Materials and methods

Initial variant call set

We generated a jointly called dataset consisting of 18,745 individuals from international IBD and non-IBD cohorts. Sequencing of these samples was done at Broad Institute.

Ethics statement

All patients and control subjects provided informed consent. Recruitment protocols and consent forms were approved by Institutional Review Boards at each participating institutions (Protocol Title: The Broad Institute Study of Inflammatory Bowel Disease Genetics; Protocol Number: 2013P002634). All DNA samples and data in this study were denominalized.

Cohort descriptions

For all cohorts, CD was diagnosed according to accepted clinical, endoscopic, radiological and histological findings.

Target selection

G4L WES is a project specific product. It combines the Human WES (Standard Coverage) product with an Infinium Genome-Wide Association Study (GWAS) array. In addition to the array adding to the genomics data, it also acts as a concordance QC, linking 14 SNPs to the exome data. The processing of the exome includes Sample prep (Illumina Nextera), hybrid capture (Illumina Rapid Capture Enrichment - 37Mb target), sequencing (Illumina, HiSeq machines, 150bp paired reads), Identification QC check, and data storage (5 years). Our hybrid selection libraries typically meet or exceed 85% of targets at 20x, comparable to ~60x mean coverage. The array consists of a 24-sample Infinium array with ~245,000 fixed genome-wide markers, designed by the Broad. On average our genotyping call rates typically exceed 98%.

Pre-processing

The sequence reads are first mapped using BWA MEM[51] to the GRCh37 reference to produce a file in SAM/BAM format sorted by coordinate. Duplicate reads are marked–these reads are not informative and are not used as additional evidence for or against a putative variant. Next, local realignment is performed around indels. This identifies the most consistent placement of the reads relative to potential indels in order to clean up artifacts introduced in the original mapping step. Finally, base quality scores are recalibrated in order to produce more accurate per-base estimates of error emitted by the sequencing machines.

Variant discovery

Once the data has been pre-processed as described above, it is put through the variant discovery process, i.e. the identification of sites where the data displays variation relative to the reference genome, and calculation of genotypes for each sample at that site. The variant discovery process is decomposed into separate steps: variant calling (performed per-sample), joint genotyping (performed per-cohort) and variant filtering (also performed per-cohort). The first two steps are designed to maximize sensitivity, while the filtering step aims to deliver a level of specificity that can be customized for each project. Variant calling is done by running Genome Analysis Toolkit’s (GATK) HaplotypeCaller in gVCF mode on each sample's BAM file(s) to create single-sample gVCFs. If there are more than a few hundred samples, batches of ~200 gVCFs are merged hierarchically into a single gVCF to make the next step more tractable. Joint genotyping is then performed on the gVCFs of all available samples together in order to create a set of raw SNP and indel calls. Finally, variant recalibration is performed in order to assign a well-calibrated probability to each variant call in a raw call set, and to apply filters that produce a subset of calls with the desired balance of specificity and sensitivity as described in Rivas et al. (2016)[24]. Samples with > = 10% contamination are excluded from call sets. Exome samples with less than 40% of targets at 20X coverage are excluded.

Variant annotation

Variant annotation was performed using the Variant Effect Predictor (VEP) [cite PMID: 20562413] version 83 with Gencode v19 on GRCh37. Loss-of-function (LoF) variants were annotated using LOFTEE (Loss-Of-Function Transcript Effect Estimator, available at https://github.com/konradjk/loftee), a plugin to VEP. LOFTEE considers all stop-gained, splice-disrupting, and frameshift variants, and filters out many known false-positive modes, such as variants near the end of transcripts and in non-canonical splice sites, as described in the code documentation.
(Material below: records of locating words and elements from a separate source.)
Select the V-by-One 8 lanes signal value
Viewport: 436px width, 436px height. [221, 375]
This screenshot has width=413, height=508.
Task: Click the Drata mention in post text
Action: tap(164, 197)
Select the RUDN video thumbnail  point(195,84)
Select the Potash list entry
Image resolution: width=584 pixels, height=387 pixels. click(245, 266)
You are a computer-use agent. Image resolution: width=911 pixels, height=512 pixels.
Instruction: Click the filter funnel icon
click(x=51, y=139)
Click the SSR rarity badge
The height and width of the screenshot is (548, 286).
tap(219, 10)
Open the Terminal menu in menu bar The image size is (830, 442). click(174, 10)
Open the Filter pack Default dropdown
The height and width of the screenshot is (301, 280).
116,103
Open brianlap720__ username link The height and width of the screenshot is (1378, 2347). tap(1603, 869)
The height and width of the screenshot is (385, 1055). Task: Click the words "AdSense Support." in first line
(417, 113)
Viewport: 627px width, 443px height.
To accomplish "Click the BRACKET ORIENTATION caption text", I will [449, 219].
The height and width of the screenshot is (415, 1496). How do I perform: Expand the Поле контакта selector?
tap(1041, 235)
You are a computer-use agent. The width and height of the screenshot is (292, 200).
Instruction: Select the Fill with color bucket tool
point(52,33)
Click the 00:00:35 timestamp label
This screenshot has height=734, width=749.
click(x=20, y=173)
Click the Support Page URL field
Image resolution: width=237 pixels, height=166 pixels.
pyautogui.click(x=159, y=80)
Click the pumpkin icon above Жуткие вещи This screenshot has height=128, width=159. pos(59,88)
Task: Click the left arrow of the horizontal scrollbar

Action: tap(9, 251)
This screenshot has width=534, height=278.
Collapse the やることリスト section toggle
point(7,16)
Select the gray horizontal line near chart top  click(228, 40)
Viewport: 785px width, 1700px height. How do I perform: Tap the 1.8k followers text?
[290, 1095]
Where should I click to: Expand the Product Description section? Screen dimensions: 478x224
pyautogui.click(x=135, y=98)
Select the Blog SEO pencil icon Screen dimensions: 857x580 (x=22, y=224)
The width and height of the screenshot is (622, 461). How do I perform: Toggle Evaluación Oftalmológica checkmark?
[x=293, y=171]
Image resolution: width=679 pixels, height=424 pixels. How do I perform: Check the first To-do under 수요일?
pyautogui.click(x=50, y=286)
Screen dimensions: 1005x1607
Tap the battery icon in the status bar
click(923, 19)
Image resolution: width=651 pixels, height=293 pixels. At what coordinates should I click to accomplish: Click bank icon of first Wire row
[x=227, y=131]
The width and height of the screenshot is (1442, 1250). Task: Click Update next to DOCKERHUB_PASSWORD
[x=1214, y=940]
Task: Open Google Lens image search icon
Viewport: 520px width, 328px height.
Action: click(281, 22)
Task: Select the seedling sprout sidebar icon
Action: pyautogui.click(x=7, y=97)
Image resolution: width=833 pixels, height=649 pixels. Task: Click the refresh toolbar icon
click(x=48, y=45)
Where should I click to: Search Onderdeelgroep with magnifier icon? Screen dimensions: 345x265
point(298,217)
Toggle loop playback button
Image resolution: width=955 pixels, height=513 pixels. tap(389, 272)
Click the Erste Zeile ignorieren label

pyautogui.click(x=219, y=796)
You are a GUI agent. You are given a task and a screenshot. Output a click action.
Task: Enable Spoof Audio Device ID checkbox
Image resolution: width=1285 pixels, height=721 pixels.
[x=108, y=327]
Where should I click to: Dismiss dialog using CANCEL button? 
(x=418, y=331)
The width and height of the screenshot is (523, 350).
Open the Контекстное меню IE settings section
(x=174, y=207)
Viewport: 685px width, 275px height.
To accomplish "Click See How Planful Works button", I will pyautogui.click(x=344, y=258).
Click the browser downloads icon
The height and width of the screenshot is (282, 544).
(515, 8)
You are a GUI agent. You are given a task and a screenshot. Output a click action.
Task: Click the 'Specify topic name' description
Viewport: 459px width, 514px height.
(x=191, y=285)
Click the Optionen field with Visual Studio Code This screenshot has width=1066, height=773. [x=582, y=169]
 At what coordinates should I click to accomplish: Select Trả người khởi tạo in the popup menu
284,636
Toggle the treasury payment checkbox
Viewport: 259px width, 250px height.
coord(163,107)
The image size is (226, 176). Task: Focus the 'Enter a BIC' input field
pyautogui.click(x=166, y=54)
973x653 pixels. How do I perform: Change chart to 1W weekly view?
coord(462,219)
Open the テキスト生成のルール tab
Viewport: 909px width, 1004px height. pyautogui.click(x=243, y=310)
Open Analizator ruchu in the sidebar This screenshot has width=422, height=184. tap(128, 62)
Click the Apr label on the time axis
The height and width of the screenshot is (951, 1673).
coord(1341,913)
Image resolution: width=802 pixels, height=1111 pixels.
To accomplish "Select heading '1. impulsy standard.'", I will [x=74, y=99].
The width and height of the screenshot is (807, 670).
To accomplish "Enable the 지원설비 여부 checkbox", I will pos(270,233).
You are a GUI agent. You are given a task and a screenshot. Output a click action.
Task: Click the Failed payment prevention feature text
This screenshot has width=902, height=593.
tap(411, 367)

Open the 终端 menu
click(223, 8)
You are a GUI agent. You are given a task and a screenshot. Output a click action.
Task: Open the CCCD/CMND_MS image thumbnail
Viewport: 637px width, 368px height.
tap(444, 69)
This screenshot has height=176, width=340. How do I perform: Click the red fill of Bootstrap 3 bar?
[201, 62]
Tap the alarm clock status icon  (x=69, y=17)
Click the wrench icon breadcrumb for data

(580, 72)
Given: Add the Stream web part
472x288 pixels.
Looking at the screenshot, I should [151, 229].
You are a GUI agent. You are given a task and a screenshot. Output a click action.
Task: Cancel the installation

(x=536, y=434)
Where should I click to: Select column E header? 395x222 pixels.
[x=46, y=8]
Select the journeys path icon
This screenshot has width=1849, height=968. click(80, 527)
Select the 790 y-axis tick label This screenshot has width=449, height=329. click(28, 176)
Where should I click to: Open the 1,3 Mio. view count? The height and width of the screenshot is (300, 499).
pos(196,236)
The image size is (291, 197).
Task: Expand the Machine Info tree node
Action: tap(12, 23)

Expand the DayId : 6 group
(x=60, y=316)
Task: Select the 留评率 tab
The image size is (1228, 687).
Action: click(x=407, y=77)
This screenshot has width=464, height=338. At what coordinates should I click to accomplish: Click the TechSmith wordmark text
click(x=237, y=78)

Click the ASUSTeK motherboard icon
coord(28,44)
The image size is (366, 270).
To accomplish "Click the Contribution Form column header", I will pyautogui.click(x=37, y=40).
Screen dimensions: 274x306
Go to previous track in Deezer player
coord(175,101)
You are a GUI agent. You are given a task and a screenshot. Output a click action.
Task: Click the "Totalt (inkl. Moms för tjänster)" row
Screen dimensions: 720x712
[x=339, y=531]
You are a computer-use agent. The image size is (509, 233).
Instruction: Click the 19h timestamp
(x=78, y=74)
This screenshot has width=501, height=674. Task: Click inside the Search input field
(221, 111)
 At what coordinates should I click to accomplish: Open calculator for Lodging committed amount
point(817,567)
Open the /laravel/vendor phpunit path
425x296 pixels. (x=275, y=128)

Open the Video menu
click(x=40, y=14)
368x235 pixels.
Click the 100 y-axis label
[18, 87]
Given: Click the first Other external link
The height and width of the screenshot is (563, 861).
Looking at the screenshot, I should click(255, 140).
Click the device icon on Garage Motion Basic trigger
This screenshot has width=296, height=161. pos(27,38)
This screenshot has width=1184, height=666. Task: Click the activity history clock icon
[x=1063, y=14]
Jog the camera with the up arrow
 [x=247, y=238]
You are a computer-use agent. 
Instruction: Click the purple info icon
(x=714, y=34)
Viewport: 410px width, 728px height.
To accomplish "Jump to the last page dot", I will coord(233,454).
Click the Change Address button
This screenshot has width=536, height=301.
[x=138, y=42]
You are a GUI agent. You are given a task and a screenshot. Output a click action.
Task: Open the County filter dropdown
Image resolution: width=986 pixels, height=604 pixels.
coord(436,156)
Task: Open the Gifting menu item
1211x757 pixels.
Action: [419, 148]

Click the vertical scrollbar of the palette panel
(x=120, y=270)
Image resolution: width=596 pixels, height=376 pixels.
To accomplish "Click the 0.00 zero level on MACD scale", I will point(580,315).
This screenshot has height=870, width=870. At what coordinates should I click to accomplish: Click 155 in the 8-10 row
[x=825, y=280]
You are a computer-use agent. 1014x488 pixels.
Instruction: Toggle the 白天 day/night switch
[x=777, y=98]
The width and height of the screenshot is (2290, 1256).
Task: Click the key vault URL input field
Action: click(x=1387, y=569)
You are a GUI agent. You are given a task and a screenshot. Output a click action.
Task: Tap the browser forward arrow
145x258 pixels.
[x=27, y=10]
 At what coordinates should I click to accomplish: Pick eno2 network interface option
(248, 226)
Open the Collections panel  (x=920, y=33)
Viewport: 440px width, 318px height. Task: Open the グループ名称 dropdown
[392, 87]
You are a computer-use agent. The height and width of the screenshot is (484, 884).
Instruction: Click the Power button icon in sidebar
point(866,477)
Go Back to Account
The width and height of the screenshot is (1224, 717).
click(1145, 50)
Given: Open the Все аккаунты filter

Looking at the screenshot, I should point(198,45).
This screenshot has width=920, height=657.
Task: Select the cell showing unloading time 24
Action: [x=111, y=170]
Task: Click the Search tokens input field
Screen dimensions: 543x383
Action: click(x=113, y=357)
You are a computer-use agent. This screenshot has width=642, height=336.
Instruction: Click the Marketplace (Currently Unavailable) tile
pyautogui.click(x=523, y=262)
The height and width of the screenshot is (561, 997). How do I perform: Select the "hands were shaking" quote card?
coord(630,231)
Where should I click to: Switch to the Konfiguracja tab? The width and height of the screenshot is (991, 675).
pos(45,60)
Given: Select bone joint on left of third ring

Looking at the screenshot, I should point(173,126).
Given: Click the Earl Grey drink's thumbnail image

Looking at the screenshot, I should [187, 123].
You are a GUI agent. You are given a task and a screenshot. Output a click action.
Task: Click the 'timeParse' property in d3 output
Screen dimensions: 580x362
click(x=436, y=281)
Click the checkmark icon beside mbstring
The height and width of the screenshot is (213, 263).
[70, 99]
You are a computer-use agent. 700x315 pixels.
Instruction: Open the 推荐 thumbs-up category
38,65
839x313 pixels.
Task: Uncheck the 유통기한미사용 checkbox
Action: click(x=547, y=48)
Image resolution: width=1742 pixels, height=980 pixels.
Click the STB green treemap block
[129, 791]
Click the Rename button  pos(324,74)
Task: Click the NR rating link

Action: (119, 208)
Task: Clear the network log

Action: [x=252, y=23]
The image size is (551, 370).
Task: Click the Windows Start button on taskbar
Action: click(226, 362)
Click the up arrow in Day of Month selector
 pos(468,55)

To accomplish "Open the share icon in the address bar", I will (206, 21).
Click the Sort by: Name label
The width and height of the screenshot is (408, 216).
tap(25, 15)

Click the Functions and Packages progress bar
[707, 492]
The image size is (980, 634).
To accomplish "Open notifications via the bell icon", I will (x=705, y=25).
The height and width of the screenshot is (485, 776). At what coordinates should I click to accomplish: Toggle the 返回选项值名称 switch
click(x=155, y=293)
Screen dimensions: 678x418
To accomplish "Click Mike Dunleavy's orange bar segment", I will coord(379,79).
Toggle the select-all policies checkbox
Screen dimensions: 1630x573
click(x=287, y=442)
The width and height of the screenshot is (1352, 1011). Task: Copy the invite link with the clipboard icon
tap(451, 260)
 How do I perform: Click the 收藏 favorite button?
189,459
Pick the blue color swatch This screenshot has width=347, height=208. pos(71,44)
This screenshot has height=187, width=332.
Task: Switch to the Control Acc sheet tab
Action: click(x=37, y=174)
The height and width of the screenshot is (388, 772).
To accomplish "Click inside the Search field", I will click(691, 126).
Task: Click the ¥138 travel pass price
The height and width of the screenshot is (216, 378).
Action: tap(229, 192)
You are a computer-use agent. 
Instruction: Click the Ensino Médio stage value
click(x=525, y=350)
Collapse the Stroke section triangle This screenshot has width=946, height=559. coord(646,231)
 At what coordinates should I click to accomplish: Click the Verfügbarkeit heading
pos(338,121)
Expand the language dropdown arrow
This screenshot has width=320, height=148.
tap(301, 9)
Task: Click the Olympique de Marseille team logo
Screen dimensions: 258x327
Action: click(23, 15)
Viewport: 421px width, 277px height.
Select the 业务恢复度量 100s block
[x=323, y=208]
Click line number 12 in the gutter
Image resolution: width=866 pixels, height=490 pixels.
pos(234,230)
Identification of Finnish samples

Finnish CD patients were recruited from Helsinki University Hospital and described in more detail previously[52,53]. We used the same exome sequencing dataset described in Rivas et al.[24]. We applied additional PC correction in the Finnish identified individuals to remove individuals with membership of Finnish sub-isolate (Northern Finland) and excluded based on PC2 0.015 (853 excluded, 826 controls, 27 IBD). We recalculated PCs and included the first four PCs in the association analysis.

Identifying previously implicated GWAS loci

CD implicated GWAS loci were those loci defined as reaching genome-wide significance in International IBD Genetics Consortium studies (Jostins, Ripke et al., Nature 2012) and (Liu et al., Nature Genetics 2015)—Credible sets of SNPs around index associations were defined as in (Huang et al., Nature 2017) for fine-mapped loci, and for others credible sets were defined as all SNPs with r2 > 0.6 to the index variant. Genes within 50 kb of the span of credible set SNPs were considered “implicated’ by GWAS.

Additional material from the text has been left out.